Peace and Blessings,
Thomas Mooneagle

Wednesday, September 14, 2011

Syncing it with the deity

When I went on my trip this summer, I purchased a beautiful statue of Ganesha, the remover of obstacles. I've been saying Ganesha mantras for a few years now, and my life is continuing to change and evolve. I had taken to after I was finished saying my mantras wrapping my mala beads around Ganesha with the other necklaces I got for him. I have jokingly called this "Syncing my prayers with the deity." Surprisingly though it does seem to invigorate the mala. With technology we are always talking about syncing our music, calendars, contacts and documents. With our more ethereal pursuits it is no different really. Why shouldn't we sync with a deity, it is just a tech word for alignment.

My other bit of news is the amount of positive feedback I've had from the abundance download. I am tempted to start a fan page on Facebook so everyone can share their wonderful stories. Now the recording is available on my website, but I enjoyed the call so much I will probably offer another download call in a few months, when my guidance moves to do one. I hope to have more participants each time. Everyone who listens adds to the power of the calls. I may start doing my youtube videos that way. Well as soon as I figure out how to shoot videos on this new computer that is. Well time for me to be off.
Peace and Blessings,
Thomas Mooneagle

Monday, August 22, 2011

Abundance

Greetings everybody,

I'm so excited this evening was my first international event. For those of you who know me I've been planning this Free Abundance Download for weeks. Well planning is not probably the correct term, but I have at least had it posted. If you are around me at all you've heard me ask "Are you gonna be on my call?" I used to do the same thing when I first started posting my youtube videos (yes I know I am overdo for another one, but I've been busy). I'd actually thought about doing this live event for months it just popped into my head one day and it just seemed right. I waited until I worked out most of the kinks to the free phone service to offer it, and voila instant worldwide access (technically just to about a dozen countries).

Unless you've been living under a rock the past few years you're quite aware that the worldview is predominantly focused on sad economy. The media once a source of information has seemed to devolve into a form that simply tells us when to be afraid and what we can buy to make us less afraid. The message has been that there is only lack and that we shouldn't expect to prosper.

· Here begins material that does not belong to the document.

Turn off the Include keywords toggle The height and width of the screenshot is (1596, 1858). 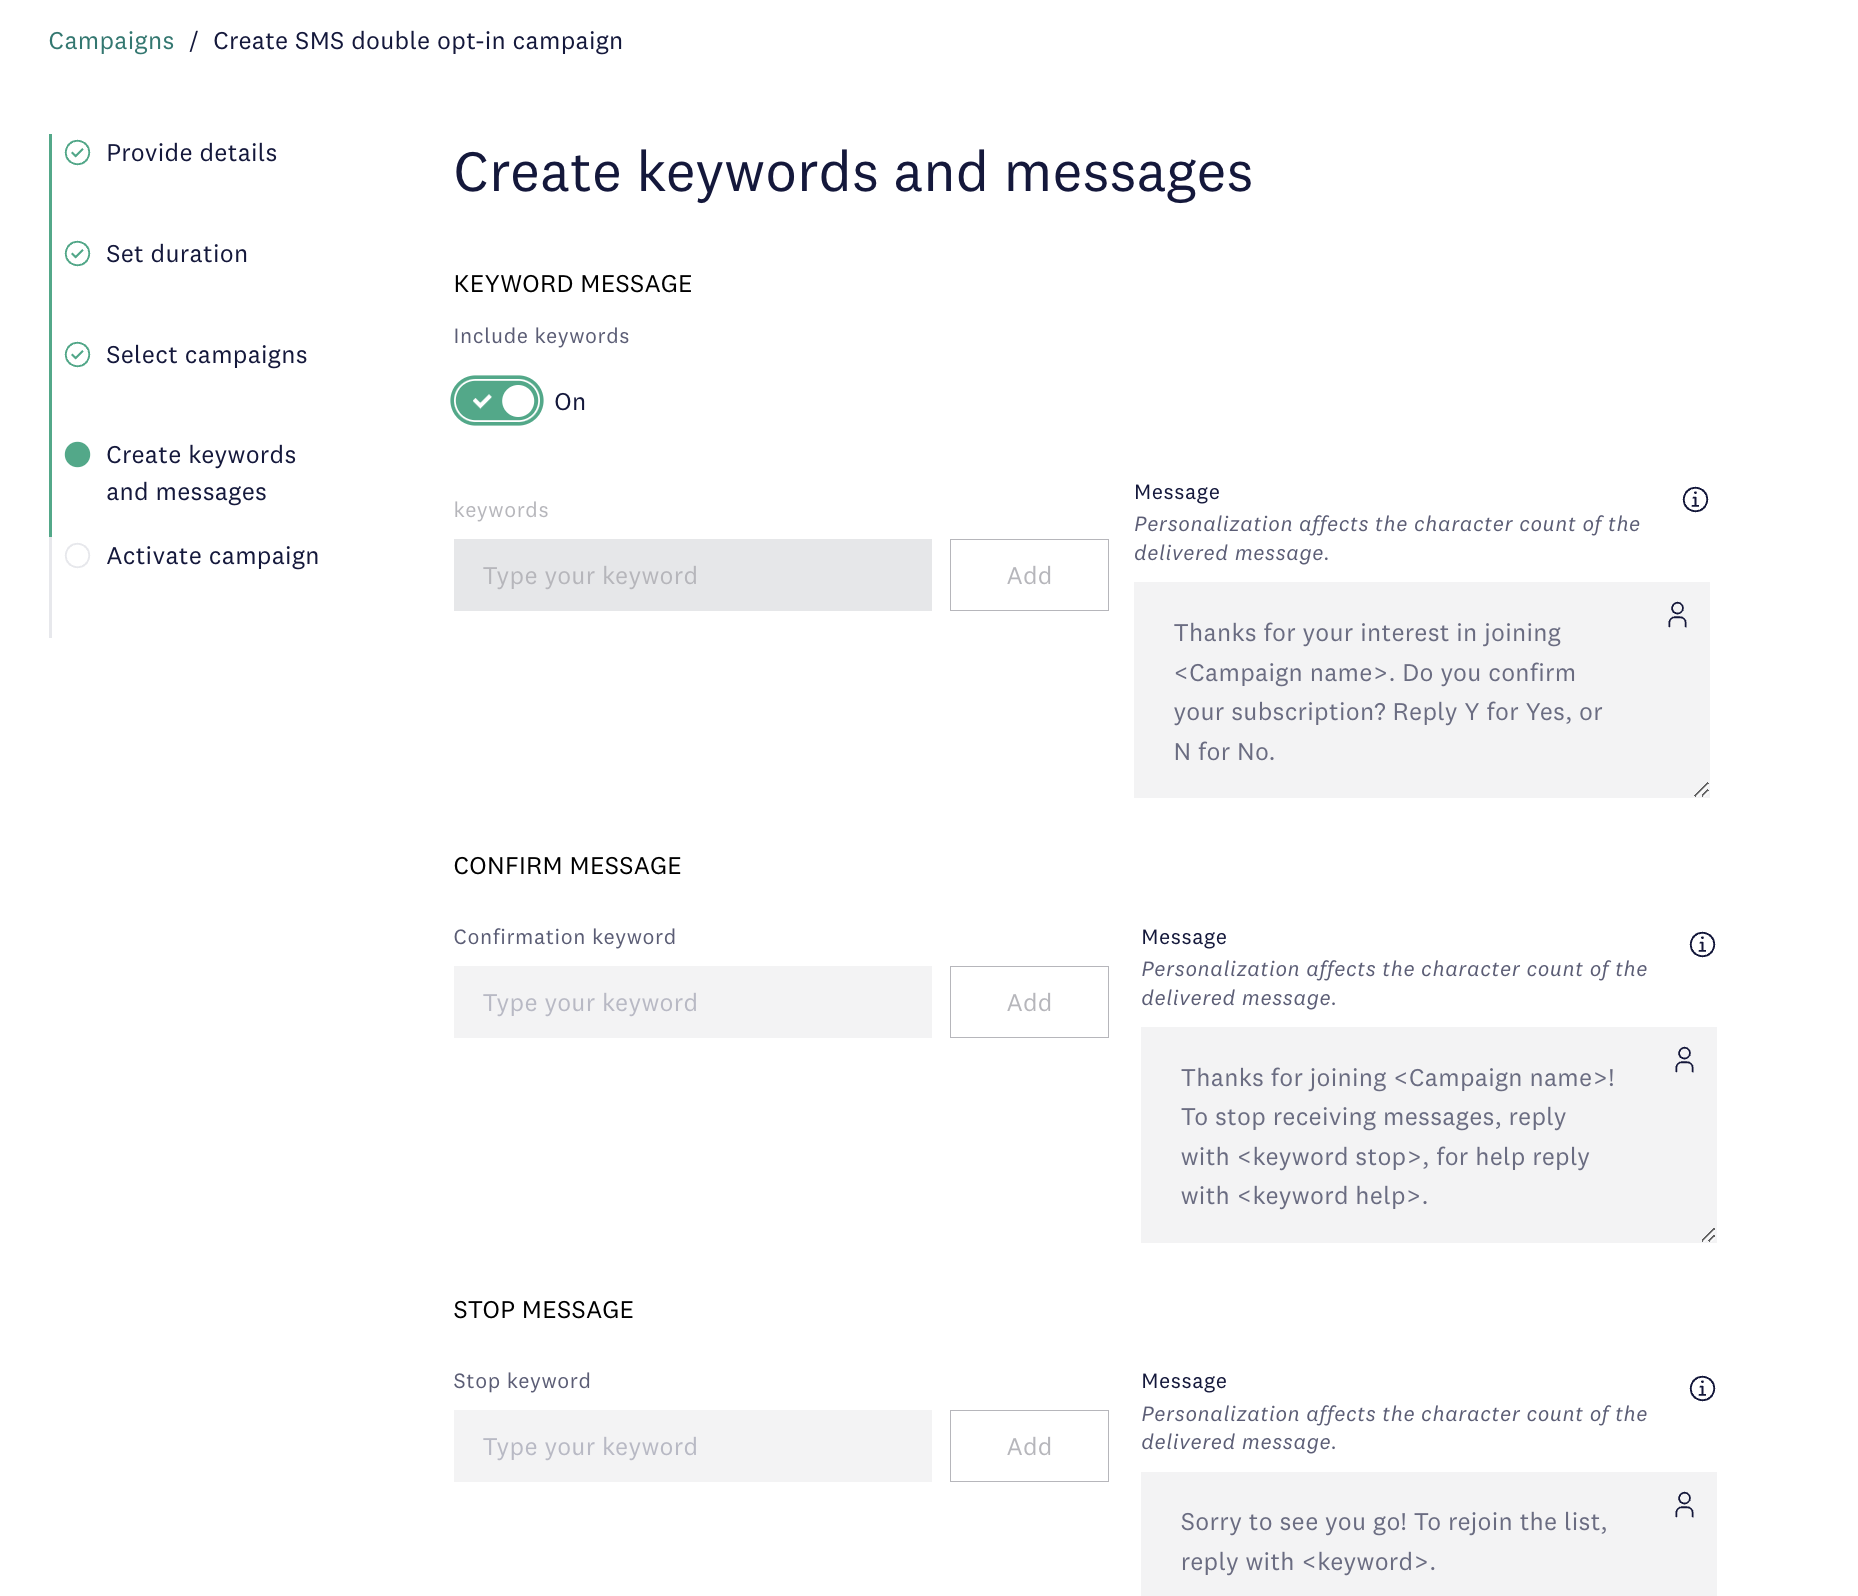[497, 401]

The abundance download is my attempt (well my guides too) to transform us into abundance generators. This has a positive impact on not only our lives but the lives of those around us. So for those of you who missed the call or zoned out if there is one thing I want you take away from it all it is this, we are abundance. The pattern of abundance is literally written into our physical template at the subatomic level. The very structure and foundation of the universe is abundance. It is only about accessing that flow and allowing it.

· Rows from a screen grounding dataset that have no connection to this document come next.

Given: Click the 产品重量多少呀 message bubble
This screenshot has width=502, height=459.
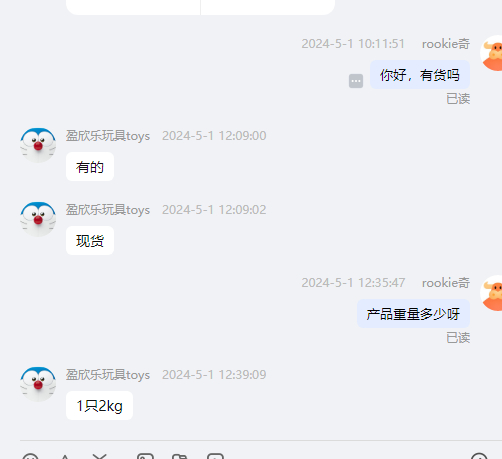Looking at the screenshot, I should (413, 314).
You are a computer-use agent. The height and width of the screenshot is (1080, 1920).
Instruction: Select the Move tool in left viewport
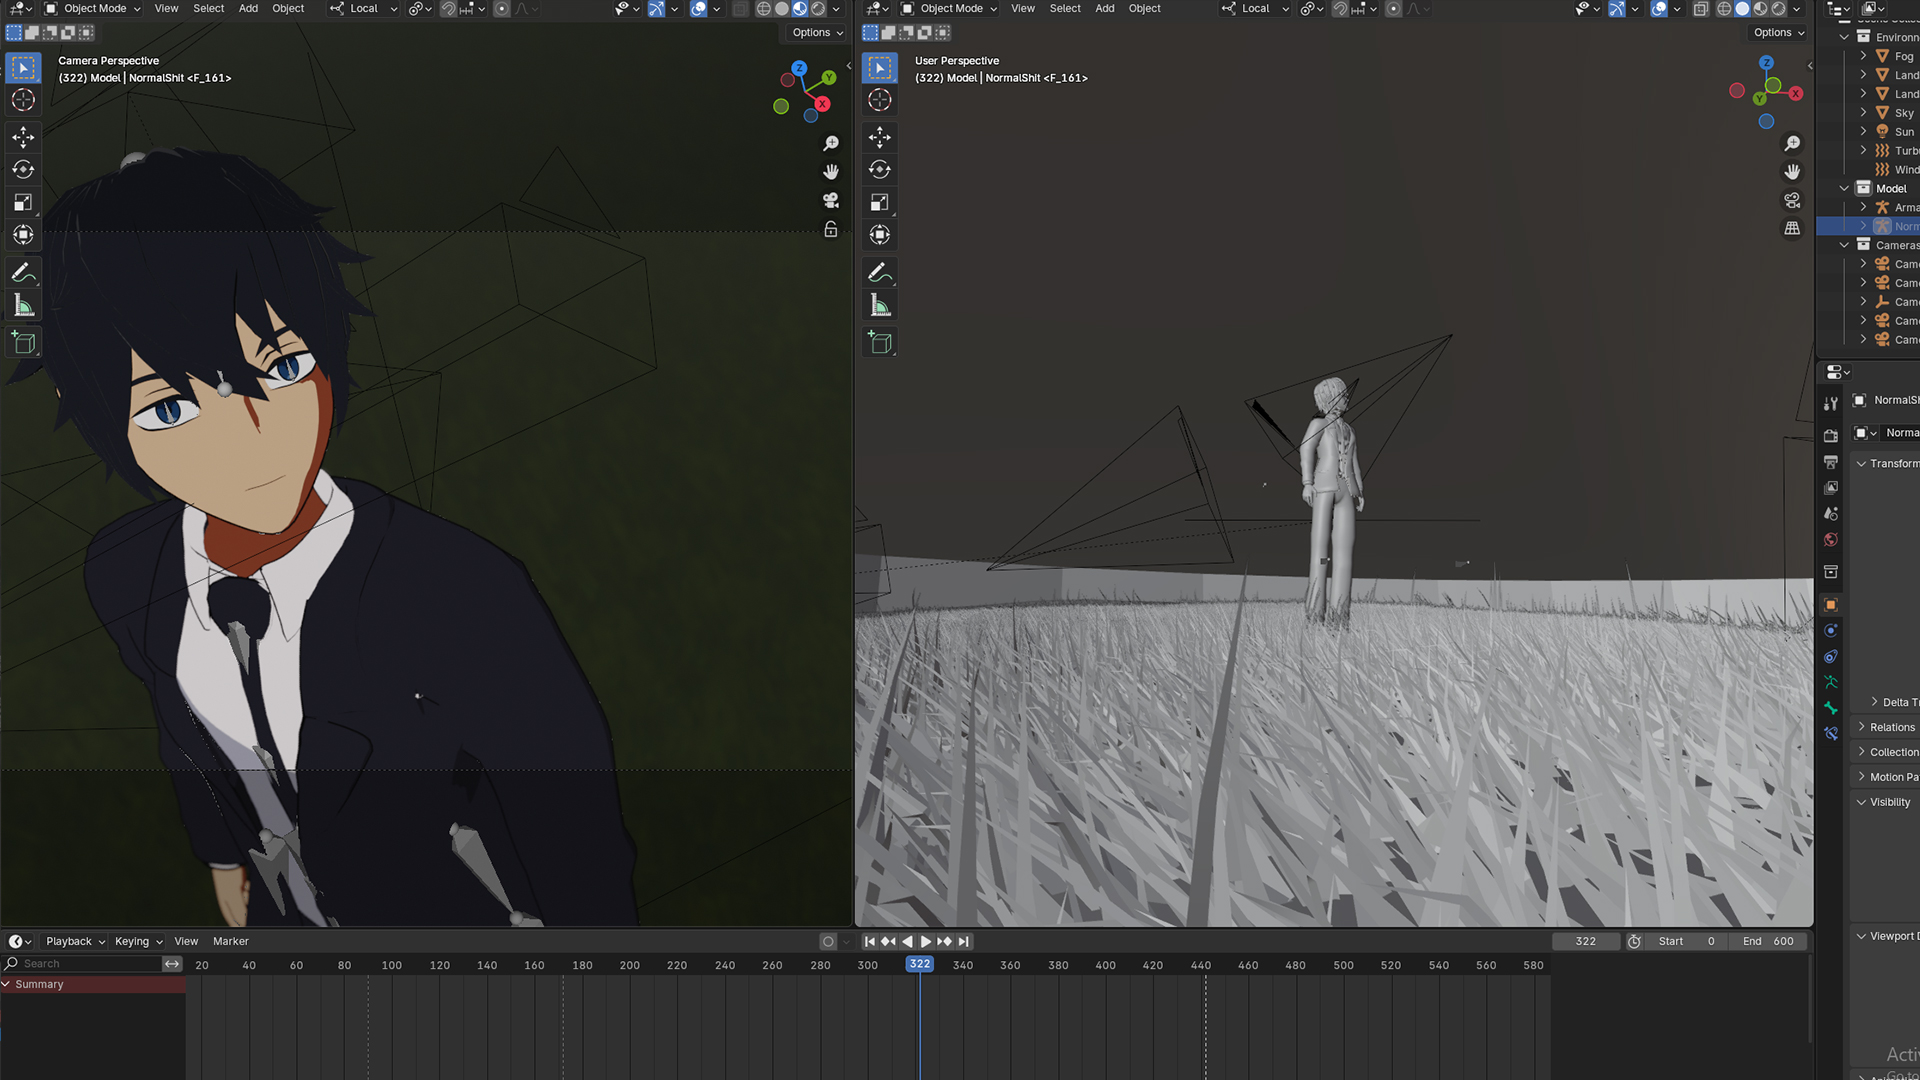[23, 137]
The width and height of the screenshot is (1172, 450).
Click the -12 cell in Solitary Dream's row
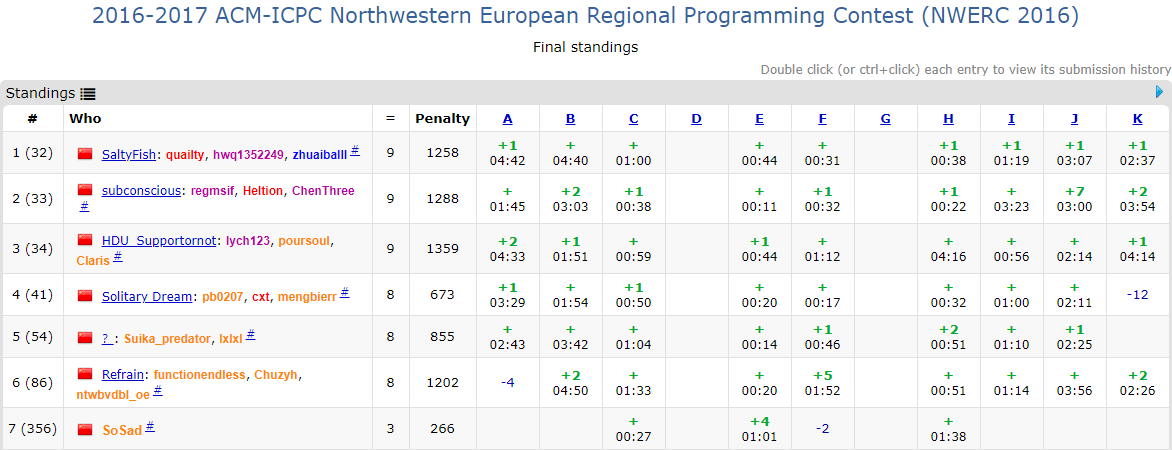pyautogui.click(x=1137, y=294)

The first thing I said when the call was done was, "That was weird." The half hour literally flew past. When I opened my eyes I had thought maybe 5 or 10 minutes had passed, but it was more like 25-30. I was shocked not only by that, but from the guided mediation that spontaneously arose. I had no notes and no format to follow for the call, but I moved through each visioning process in sequence and I don't even remember everything I said. So while I was there, something else and greater was with me pulling my strings to help with the call (kudos to all guides, deities, and angels). I think the amount of focus and anticipation everyone had for the call, myself included, really magnified the effect. It was fun to play in the field of possibilities so immediately with a live call. I love what we were able to build and this is something I definitely want to do again. Well my friends the hour is late and I must rest.